■ **TASK TO CARRY OUT**: Write out the text on milling speeds and feeds word for word between "You might be" and "smaller chip loads.", inclusive.

Let me start off by saying that Chuck gave a better explanation than I could have and there isn't a whole lot to add to that. The information I can give you is in the form that I use it (surface feet per minute, and feed per tooth) and is frequently not useful to folks manually turning cranks and going by feel. I can't go by feel, I go by numbers. I make adjustments based on appearance, sound and load meters. Well, occasionally by feel, if you count feeling the floor shake with your feet.
One small correction to Chuck, if you're breaking cutter, probably don't reduce RPM. Breaking cutters is frequently caused by too much chip load for conditions, which would require increasing RPM if conditions allow. Generaly, breaking cutters means the force required to feed it is higher than the strength of the cutter. A more shallow depth of cut is usually the answer. Feed and RPM are tied together, unless you're wanting to change your chip load, when you change one you change the other.
You might be using HSS cutters, they're more forgiving. My experience is with carbide. A middle of the road number for carbide in steel is 150 SFM. You can go up or down from there depending on what you're cutting. Very seldom do I go over 300 or under 50 in steel. HSS would be half these numbers. And because chiploads remain the same, HSS is therefore fed at half the feed, which is one reason why I don't use it.
A good middle of the road chip load of a 1/2 cutter range from .001 to .004 per tooth. Larger cutters use higher chip loads, smaller cutter use smaller chip loads.
An interesting effect of this is small cutters are fed at the same feed as large cutters. I might be running a 1/2" coated cutter in CPM 154 at 1200 RPM (157 SFM) 10 IPM (about .002 per tooth, on a 4flt) .100" DOC. I would then run a 1/4" cutter at 2400 RPM to achieve 157 SFM, and a .001 chip load would again give me 10 IPM, and .050" DOC. So, the difference between running a 1/2" cutter and a 1/4" cutter are RPM, and depth of cut.

(Collected data entries)

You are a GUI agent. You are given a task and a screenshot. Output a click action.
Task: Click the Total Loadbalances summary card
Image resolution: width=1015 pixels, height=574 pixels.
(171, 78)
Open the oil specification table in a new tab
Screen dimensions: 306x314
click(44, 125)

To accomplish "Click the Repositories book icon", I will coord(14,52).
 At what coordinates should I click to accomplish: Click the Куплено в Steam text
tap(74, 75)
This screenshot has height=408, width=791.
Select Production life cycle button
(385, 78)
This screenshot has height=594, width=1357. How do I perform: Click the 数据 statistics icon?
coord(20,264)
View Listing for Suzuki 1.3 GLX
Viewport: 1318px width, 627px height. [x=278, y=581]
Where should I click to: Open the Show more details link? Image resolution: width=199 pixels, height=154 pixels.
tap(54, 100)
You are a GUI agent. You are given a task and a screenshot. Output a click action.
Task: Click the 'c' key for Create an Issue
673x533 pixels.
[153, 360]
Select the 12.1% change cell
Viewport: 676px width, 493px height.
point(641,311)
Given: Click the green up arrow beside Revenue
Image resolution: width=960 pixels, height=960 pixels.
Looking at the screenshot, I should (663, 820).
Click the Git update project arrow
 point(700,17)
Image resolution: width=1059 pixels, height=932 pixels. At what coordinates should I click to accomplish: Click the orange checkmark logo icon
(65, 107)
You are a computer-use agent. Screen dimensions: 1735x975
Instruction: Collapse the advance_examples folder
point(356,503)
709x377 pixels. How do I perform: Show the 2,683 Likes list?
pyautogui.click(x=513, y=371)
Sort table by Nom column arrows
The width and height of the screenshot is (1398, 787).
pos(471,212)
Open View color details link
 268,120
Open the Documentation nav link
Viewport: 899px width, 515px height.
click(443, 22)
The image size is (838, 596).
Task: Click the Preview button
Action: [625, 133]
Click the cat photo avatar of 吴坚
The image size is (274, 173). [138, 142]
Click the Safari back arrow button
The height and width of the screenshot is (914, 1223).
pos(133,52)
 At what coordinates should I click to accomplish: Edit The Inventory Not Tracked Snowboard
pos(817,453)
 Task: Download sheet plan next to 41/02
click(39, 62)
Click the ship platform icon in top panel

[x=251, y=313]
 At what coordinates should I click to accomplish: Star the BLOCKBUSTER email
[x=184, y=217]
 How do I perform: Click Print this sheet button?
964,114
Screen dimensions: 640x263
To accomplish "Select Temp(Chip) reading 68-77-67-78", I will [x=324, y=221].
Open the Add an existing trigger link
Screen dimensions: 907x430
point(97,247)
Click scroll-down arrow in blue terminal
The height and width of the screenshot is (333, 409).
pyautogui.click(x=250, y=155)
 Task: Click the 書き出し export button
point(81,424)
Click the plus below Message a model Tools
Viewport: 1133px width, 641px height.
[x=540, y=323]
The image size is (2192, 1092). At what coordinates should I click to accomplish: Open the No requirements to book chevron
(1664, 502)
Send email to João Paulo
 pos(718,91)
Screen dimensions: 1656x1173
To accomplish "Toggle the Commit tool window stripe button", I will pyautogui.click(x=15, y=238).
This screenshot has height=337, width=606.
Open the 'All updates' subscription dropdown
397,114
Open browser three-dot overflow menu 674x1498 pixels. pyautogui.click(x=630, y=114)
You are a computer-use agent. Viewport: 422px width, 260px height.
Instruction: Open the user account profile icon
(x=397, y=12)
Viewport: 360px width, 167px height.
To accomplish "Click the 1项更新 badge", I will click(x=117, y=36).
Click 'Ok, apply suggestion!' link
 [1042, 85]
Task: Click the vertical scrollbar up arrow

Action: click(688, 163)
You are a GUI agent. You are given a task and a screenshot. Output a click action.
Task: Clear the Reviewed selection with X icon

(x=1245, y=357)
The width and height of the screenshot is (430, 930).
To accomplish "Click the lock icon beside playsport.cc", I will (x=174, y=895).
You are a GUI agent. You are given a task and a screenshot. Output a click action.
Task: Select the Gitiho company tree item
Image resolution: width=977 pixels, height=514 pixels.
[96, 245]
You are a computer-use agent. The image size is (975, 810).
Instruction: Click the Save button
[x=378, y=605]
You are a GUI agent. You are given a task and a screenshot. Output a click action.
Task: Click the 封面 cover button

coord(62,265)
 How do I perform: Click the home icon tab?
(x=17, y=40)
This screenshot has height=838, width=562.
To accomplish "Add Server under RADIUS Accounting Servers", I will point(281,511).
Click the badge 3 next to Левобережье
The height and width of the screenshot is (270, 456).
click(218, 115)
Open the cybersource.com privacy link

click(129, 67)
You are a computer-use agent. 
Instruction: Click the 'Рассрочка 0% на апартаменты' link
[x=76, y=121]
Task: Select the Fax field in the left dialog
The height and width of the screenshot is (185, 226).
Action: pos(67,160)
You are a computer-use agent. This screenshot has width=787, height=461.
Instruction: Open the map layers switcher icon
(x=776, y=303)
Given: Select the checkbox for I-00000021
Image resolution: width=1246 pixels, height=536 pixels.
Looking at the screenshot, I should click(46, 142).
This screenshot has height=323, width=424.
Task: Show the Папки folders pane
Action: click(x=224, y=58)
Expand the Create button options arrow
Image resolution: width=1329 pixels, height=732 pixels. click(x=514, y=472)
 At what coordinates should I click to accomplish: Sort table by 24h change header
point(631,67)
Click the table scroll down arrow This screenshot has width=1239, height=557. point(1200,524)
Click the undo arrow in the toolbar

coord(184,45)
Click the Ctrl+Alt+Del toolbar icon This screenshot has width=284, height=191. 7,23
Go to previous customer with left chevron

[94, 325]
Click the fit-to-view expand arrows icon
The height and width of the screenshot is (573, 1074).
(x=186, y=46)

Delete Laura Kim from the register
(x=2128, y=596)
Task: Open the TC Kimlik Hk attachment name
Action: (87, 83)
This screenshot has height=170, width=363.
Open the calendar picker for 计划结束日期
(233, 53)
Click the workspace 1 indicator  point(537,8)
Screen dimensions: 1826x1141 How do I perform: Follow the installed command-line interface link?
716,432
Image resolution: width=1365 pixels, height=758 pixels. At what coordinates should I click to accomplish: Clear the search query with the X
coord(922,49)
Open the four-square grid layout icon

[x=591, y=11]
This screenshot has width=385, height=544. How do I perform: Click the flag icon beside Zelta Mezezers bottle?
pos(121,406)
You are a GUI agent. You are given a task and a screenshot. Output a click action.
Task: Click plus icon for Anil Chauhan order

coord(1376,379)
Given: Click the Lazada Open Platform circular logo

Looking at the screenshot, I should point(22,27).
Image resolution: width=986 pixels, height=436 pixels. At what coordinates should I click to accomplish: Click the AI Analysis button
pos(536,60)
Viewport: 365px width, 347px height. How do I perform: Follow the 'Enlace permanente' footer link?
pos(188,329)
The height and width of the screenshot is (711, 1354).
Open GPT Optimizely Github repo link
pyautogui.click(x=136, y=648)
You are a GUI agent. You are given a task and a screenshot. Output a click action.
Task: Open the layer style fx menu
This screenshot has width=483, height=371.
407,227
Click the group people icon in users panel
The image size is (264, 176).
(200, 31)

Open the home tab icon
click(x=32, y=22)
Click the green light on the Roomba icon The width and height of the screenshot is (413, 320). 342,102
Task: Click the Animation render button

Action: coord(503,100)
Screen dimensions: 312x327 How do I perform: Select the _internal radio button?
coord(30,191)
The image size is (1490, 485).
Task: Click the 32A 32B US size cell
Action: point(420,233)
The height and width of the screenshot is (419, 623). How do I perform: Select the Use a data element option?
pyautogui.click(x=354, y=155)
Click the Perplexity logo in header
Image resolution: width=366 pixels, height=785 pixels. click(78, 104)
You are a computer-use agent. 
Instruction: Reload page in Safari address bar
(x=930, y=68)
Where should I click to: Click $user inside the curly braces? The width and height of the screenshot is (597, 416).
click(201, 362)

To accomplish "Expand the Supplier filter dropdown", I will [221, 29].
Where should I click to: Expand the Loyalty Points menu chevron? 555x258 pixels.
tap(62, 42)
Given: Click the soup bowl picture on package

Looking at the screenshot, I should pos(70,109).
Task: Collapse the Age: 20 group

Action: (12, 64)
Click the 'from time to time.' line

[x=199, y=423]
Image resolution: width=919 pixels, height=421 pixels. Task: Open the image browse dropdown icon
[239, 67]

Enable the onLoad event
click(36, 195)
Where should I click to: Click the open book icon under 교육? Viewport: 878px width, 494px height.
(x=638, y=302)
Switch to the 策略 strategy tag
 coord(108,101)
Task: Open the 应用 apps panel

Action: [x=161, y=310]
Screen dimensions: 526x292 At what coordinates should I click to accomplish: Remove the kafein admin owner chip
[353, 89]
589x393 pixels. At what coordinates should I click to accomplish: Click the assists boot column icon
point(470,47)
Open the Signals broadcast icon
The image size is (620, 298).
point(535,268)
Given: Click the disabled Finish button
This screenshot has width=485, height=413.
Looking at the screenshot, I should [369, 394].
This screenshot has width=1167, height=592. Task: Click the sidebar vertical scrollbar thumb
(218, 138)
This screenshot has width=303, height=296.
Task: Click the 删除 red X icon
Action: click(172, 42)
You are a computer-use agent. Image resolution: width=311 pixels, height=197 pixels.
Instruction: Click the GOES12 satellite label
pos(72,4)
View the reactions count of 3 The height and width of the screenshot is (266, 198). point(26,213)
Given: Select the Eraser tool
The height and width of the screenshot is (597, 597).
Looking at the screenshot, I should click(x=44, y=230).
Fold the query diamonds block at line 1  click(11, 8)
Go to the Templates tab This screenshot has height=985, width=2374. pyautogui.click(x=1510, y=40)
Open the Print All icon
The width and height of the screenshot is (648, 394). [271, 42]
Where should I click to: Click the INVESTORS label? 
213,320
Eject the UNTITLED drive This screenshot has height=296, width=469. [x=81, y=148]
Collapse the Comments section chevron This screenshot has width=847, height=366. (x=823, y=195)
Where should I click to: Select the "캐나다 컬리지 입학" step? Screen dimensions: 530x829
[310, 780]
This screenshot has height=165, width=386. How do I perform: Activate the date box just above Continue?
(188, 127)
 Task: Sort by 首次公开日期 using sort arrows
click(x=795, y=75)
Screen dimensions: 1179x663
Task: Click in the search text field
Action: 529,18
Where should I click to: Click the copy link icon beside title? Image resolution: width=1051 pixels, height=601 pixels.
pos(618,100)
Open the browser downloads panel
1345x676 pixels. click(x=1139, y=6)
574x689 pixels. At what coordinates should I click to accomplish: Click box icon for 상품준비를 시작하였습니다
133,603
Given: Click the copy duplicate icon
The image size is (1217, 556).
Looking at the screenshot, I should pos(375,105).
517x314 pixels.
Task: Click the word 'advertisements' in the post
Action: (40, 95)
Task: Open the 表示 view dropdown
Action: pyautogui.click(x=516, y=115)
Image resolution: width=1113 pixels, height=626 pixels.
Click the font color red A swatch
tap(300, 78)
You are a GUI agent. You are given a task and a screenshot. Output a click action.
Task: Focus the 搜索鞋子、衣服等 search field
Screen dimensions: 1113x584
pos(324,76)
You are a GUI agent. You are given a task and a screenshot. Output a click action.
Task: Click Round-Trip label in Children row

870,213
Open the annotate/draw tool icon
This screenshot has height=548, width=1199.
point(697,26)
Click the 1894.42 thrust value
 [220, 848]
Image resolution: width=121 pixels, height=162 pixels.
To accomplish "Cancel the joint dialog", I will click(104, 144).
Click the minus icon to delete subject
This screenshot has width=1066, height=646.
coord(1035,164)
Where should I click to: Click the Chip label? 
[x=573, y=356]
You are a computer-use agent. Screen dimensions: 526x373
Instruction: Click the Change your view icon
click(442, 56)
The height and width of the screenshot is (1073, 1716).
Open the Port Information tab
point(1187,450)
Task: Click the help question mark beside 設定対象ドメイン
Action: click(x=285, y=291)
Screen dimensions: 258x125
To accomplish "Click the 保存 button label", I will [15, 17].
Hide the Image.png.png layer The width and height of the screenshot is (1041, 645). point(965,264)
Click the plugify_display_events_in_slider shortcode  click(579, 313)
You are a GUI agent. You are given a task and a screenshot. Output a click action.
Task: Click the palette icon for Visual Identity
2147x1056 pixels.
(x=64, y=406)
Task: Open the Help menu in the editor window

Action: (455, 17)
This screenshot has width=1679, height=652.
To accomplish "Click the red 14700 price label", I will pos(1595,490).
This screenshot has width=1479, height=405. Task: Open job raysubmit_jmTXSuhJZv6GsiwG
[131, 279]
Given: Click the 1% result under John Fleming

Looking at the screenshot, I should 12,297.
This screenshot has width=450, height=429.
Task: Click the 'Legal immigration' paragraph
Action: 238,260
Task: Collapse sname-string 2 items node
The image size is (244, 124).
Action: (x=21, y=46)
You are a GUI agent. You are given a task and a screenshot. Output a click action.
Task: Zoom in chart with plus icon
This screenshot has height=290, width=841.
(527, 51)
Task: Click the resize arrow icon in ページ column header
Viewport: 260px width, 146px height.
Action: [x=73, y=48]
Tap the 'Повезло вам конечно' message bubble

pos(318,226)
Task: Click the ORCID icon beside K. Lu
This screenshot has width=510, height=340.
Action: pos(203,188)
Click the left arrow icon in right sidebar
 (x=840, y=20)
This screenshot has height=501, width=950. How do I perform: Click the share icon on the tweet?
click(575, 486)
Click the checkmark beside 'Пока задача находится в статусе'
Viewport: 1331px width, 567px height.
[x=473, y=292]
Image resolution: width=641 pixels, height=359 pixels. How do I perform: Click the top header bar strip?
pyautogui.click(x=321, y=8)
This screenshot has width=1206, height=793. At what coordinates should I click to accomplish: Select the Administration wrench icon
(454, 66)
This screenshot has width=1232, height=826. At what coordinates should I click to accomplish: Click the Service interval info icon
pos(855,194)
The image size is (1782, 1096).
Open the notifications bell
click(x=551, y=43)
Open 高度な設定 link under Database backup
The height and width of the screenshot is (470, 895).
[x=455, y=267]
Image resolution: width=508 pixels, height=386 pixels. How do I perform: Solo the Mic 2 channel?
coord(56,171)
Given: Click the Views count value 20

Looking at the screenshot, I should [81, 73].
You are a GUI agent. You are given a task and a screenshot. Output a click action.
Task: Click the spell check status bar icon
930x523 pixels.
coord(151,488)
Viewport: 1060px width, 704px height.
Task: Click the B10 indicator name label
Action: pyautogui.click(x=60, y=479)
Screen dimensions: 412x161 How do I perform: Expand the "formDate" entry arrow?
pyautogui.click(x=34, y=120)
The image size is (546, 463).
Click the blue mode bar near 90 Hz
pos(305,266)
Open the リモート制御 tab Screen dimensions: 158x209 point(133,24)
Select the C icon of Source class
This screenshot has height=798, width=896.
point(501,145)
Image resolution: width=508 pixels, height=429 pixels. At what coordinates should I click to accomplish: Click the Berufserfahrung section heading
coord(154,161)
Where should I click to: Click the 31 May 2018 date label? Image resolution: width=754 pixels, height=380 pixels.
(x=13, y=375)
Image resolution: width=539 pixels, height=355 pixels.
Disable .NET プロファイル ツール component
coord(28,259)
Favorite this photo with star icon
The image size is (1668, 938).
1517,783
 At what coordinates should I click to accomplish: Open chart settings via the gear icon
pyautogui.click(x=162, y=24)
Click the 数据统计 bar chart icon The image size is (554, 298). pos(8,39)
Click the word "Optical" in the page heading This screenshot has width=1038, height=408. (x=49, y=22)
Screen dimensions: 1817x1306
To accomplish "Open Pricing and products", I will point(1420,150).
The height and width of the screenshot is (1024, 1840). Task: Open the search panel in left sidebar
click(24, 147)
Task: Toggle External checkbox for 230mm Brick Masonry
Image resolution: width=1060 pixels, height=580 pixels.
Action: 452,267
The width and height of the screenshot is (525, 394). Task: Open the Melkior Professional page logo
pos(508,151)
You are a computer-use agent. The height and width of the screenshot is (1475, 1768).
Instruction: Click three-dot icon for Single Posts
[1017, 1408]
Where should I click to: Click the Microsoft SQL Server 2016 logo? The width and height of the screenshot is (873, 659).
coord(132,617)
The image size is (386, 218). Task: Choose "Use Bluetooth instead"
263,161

■ **SOLUTION TO THIS EXERCISE**:
You might be using HSS cutters, they're more forgiving. My experience is with carbide. A middle of the road number for carbide in steel is 150 SFM. You can go up or down from there depending on what you're cutting. Very seldom do I go over 300 or under 50 in steel. HSS would be half these numbers. And because chiploads remain the same, HSS is therefore fed at half the feed, which is one reason why I don't use it.
A good middle of the road chip load of a 1/2 cutter range from .001 to .004 per tooth. Larger cutters use higher chip loads, smaller cutter use smaller chip loads.